9. Problem Formulation

Frame business problems as ML problems:

Business: "We want to reduce customer churn"
↓
ML Engineer translates:
- What's the input? (customer data)
- What's the output? (churn probability)
- What's the objective? (classification or regression?)
- How do we measure success? (accuracy? precision? revenue impact?)

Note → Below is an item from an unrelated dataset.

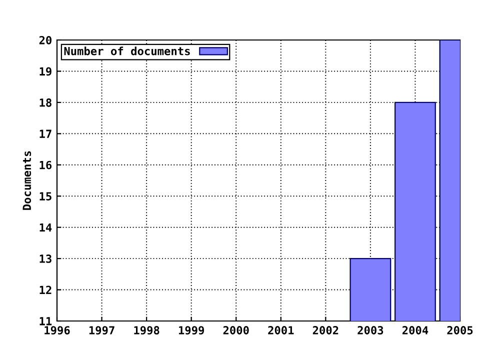 This screenshot has width=480, height=350. I want to click on y-axis-title: Documents, so click(27, 180).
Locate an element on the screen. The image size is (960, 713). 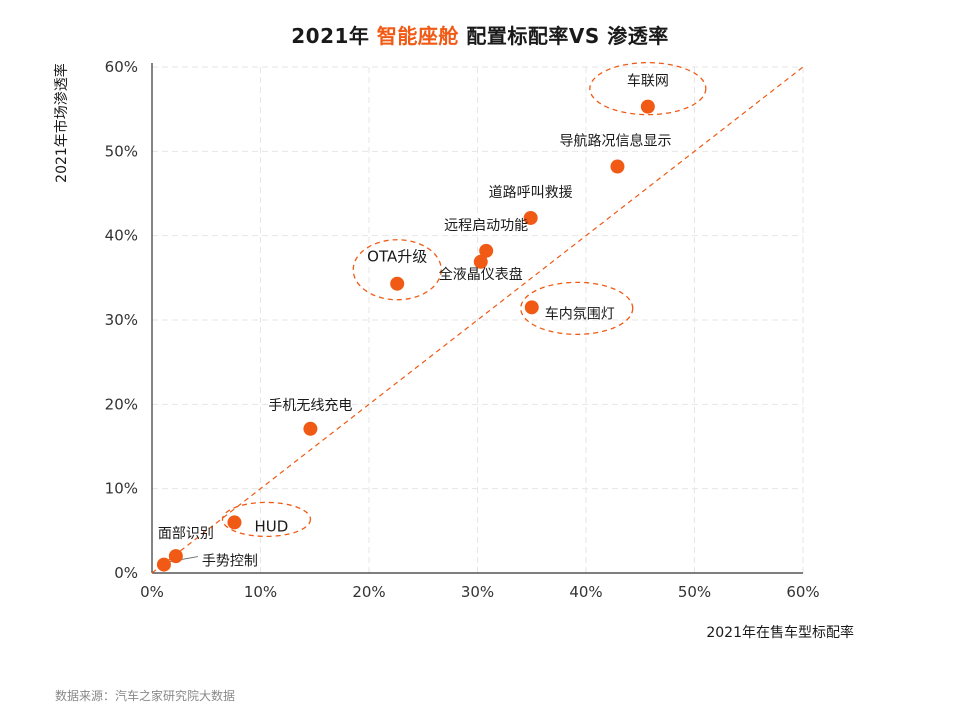
y-tick-label: 40% is located at coordinates (122, 236).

Skill: Translating real-world problems into ML tasks.

10. Domain Expertise

Apply domain knowledge:

Healthcare: Understand medical data, regulations
Finance: Understand risk, regulations
E-commerce: Understand user behavior, business metrics

Value: Domain knowledge guides better decisions.

The Analogy

Framework (PyTorch/TinyTorch):

Like a programming language
Provides tools and abstractions
Handles low-level details

ML Engineer:

Like a software engineer
Uses tools to solve problems
Makes architectural decisions
Writes the application logic

What ML Engineers Don’t Do (Usually)

Manually compute gradients (framework handles it)
Implement backpropagation from scratch (framework handles it)
Write optimization algorithms (framework provides optimizers)
Low-level tensor operations (framework provides them)

What They Do Instead

Design model architectures
Prepare and manage data
Tune hyperparameters
Debug training issues
Deploy to production
Monitor and maintain systems
Translate business problems to ML

The Value Proposition

Frameworks: Handle the math automatically
ML Engineers: Make decisions that affect model performance

The engineer’s decisions (architecture, data, hyperparameters) determine success, not just the framework.

Summary

ML engineers are:

Architects: Design model structures
Data scientists: Prepare and understand data
Experimenters: Tune hyperparameters
Debuggers: Diagnose and fix issues
Engineers: Deploy and maintain systems
Problem solvers: Translate business needs to ML solutions

The framework is a tool; the engineer uses it to build solutions. Like a carpenter uses a hammer, the skill is in knowing how to use it effectively.